Herein, alkenylpiperidine and alkynylpiperidine moieties were introduced into the left wing of DAPYs (diarylpyrimidines) to explore the new site of the NNIBP (non-nucleoside inhibitor binding pocket) protein-solvent interface region via the structure-based drug design strategy. All the synthesized compounds displayed nanomolar to submicromolar activity against WT (wild-type) HIV-1. Among all, compound FT1 (EC₅₀ = 19 nM) was found to be the most active molecule, which is better than NVP (EC₅₀ = 0.10 μM). In addition, most of the compounds displayed micromolar activity against K103N and E138K mutant strains, while FT1 (EC_50(K103N) = 50 nM, EC_50(E138K) = 0.19 µM) still has the most effective activity. The molecular dynamics simulation studies revealed that the presence of pyridine moiety of FT1 was essential and played a significant role in its binding with RT (reverse transcriptase).

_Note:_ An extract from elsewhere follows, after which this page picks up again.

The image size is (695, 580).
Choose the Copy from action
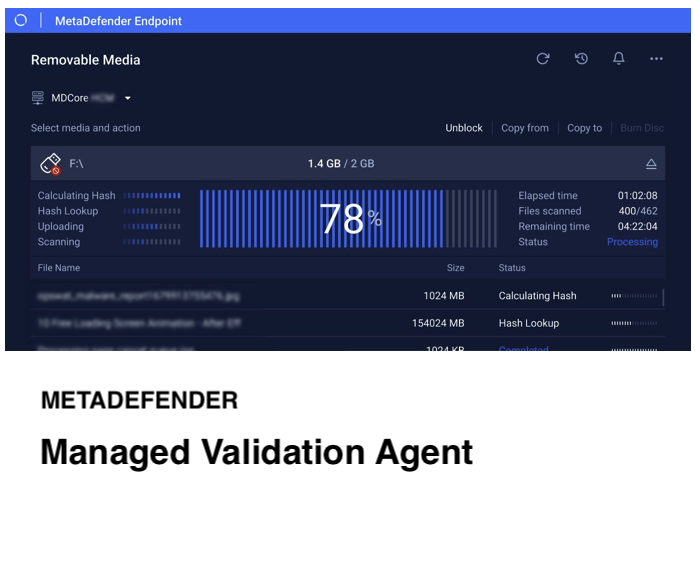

在此，烯基哌啶和炔基哌啶部分被引入 DAPYs（二芳基嘧啶）的左翼，通过基于结构的药物设计策略探索 NNIBP（非核苷抑制剂结合口袋）蛋白质-溶剂界面区域的新位点。所有合成的化合物对 WT（野生型）HIV-1 都显示出纳摩尔到亚微摩尔的活性。其中，化合物FT1 (EC ₅₀  = 19 nM) 是活性最强的分子，优于 NVP (EC ₅₀  = 0.10 μM)。此外，大多数化合物对 K103N 和 E138K 突变株表现出微摩尔活性，而FT1 (EC _50(K103N)  = 50 nM，EC_50(E138K)  = 0.19 µM) 仍然具有最有效的活性。分子动力学模拟研究表明，FT1的吡啶部分的存在是必不可少的，并且在其与 RT（逆转录酶）的结合中发挥了重要作用。